Ich sage auch: Gerade diejenigen, denen die vielen Arbeitsplätze in der Automobilindustrie am Herzen liegen, müssen doch die Automobilindustrie zum Umsteuern zwingen; denn am Ende sind es auch die Beschäftigten, die den Preis für eine völlig verfehlte Unternehmensstrategie bezahlen.

(Beifall bei der LINKEN – Manfred Pentz (CDU): Am besten mit Planwirtschaft! Das hat immer funktioniert, gell?)

Herr Pentz, ich merke, dass Sie beim „Niveaulimbo“ in Ihrem fraktionsinternen Wettstreit in dieser Woche wieder weit vorn liegen. Die Zwischenrufe sind wieder von einer besonderen Qualität.

(Vizepräsident Wolfgang Greilich übernimmt den Vorsitz.)
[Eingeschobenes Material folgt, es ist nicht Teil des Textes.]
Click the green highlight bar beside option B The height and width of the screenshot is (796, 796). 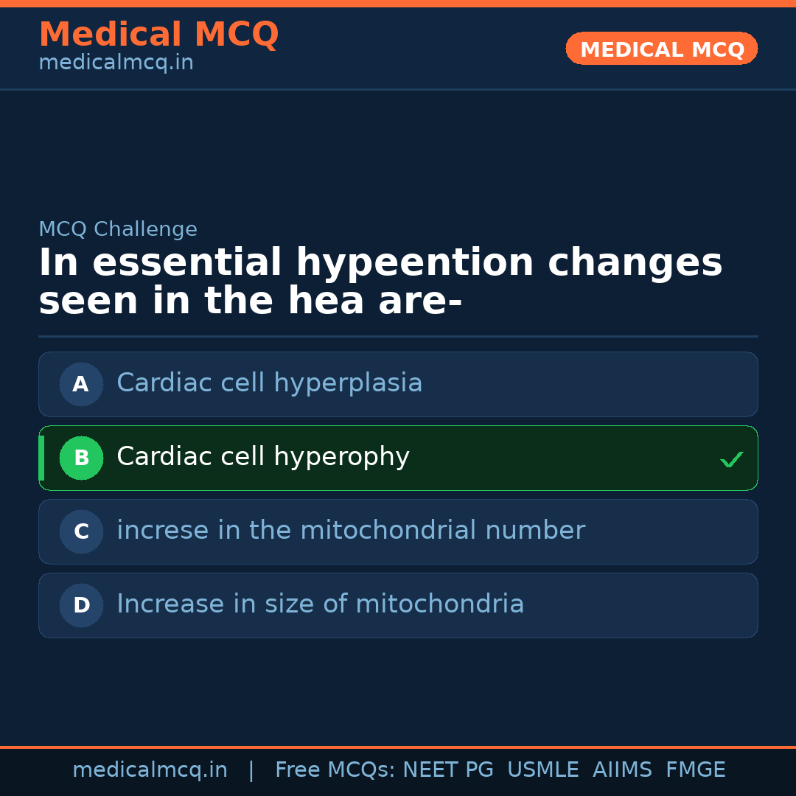(41, 458)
Meine Damen und Herren, was macht denn die Bundesregierung in dieser Situation? – Sie lässt sich von den Autokonzernen auf der Nase herumtanzen. Auf dem lang erwarteten Dieselgipfel wurden Maßnahmen vereinbart, die einfach lächerlich sind. Diese vereinbarten Maßnahmen werden den Schadstoffausstoß der betroffenen Autos nicht unter die Grenzwerte bringen, das hat auch das Umweltbundesamt mittlerweile festgestellt. Es ist sozusagen amtlich: Der Gipfel war nichts anderes als ein Wahlkampfmanöver der Bundesregierung, er ändert überhaupt nichts.

(Beifall bei der LINKEN)

Stattdessen reden wir jetzt über Fahrverbote, ja oder nein. Das ist für viele natürlich ein Reizwort, und das ist verständlich, weil viele Menschen auf das Auto angewiesen sind. Aus Verbraucherschutzsicht muss klar sein: Es kann nicht sein, dass die Betroffenen jetzt die Zeche für die Autoindustrie zahlen müssen.

Wenn die heutigen Normen am Ende doch nicht eingehalten werden, wird auch die blaue Plakette nichts nutzen.
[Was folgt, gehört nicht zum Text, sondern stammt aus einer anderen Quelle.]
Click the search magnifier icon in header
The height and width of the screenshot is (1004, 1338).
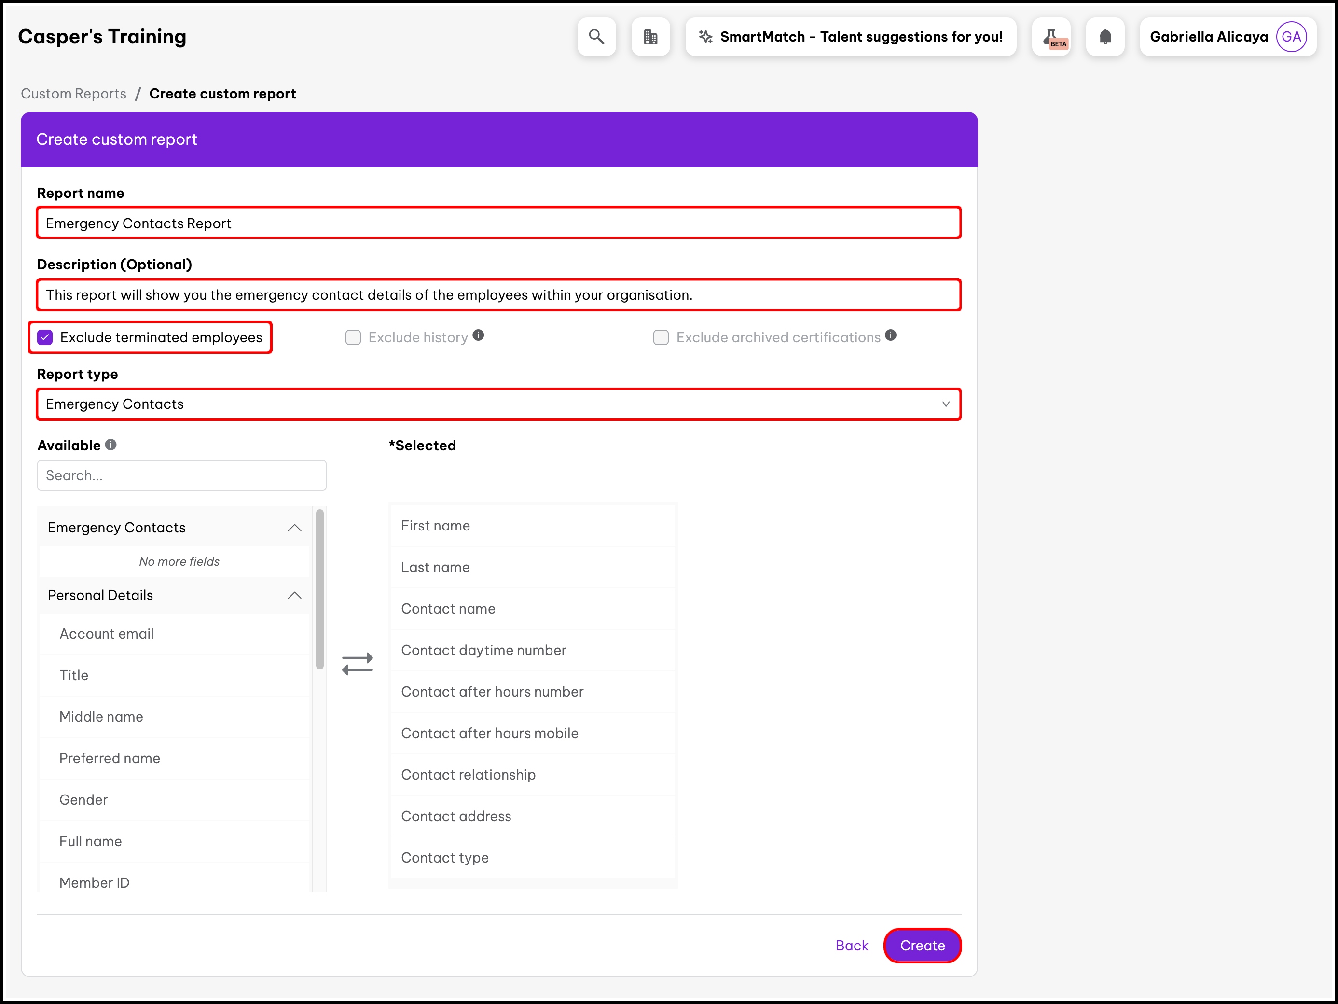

Bei der Gelegenheit muss man schon mal die Frage stellen: Was macht eigentlich das grün regierte Hessen? Man sieht die Position der GRÜNEN gar nicht so richtig. Die Umweltministerin schimpft ab und zu auf die Autoindustrie, ist bei dem Thema aber ansonsten ziemlich auf Tauchstation gegangen.
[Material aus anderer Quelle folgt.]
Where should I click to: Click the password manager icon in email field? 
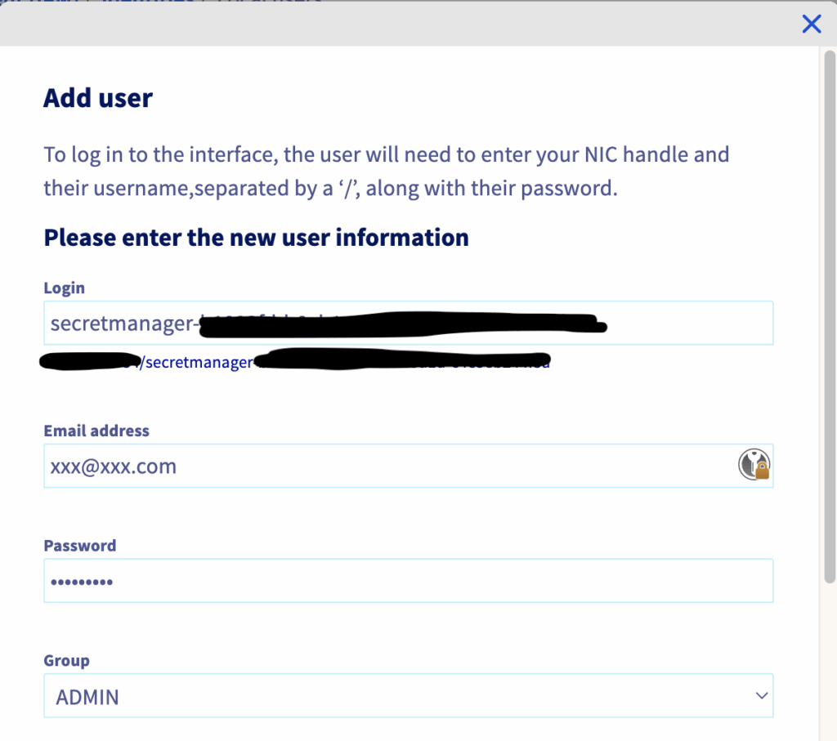754,466

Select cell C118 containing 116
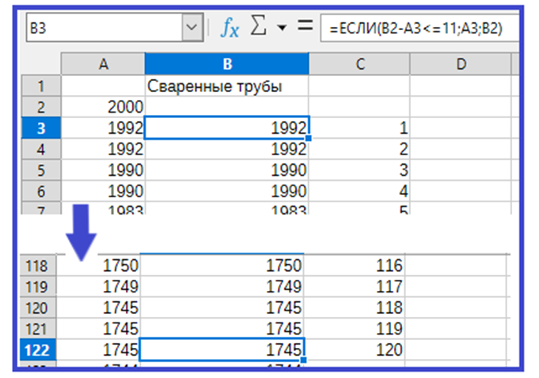(x=360, y=266)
Ich habe das Gefühl, man will sich nicht so recht festlegen, ob man jetzt auf der Kretschmann-Linie ist – oder auf der Bouffier-Linie; das ist ja eine Linie, die beiden waren an der Inszenierung des erfolglosen Dieselgipfels beteiligt – oder ob man die doch sehr scharfe Kritik der grünen Bundestagsfraktion teilt, der ich mich in weiten Teilen anschließen kann.

(Zuruf von der CDU: Der Bundestagsfraktion oder der Kritik?)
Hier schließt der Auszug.